[Records from a collection]
###

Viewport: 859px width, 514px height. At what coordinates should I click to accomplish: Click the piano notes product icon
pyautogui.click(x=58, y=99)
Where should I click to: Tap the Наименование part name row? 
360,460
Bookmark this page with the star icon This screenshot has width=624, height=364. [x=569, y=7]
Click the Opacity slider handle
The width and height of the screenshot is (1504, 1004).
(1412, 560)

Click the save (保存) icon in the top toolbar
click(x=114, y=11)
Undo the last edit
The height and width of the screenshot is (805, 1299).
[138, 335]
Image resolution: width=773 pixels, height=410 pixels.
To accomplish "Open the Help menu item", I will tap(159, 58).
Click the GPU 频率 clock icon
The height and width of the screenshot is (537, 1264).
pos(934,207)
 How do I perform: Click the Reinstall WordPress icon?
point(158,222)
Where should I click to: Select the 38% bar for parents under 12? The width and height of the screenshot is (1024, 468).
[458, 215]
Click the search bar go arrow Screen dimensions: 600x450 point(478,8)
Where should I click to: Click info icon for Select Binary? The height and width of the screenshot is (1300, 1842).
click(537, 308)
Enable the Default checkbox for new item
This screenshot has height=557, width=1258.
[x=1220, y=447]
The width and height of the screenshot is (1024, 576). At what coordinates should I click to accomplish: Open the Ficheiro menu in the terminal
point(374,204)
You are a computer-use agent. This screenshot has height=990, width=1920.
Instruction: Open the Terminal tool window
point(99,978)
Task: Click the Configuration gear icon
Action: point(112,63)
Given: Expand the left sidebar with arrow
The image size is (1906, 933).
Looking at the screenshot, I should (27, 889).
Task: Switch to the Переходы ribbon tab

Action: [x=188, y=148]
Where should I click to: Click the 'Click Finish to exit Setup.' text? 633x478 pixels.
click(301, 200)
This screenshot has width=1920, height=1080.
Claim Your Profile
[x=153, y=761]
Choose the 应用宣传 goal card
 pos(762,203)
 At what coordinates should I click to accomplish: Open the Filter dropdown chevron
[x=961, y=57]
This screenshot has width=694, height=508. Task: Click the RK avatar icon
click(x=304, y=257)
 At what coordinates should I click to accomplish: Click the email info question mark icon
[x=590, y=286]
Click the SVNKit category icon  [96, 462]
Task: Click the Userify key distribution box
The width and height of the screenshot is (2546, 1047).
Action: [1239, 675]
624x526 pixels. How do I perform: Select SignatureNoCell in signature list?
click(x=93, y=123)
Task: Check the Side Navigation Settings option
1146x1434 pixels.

###

■ GOAL ■
Locate every line in the entries above that contains the string "Task", matching case exactly, and copy each of those lines.

■ EXERCISE RESPONSE ■
Task: Click the Configuration gear icon
Task: Switch to the Переходы ribbon tab
This screenshot has width=694, height=508. Task: Click the RK avatar icon
Task: Click the Userify key distribution box
Task: Check the Side Navigation Settings option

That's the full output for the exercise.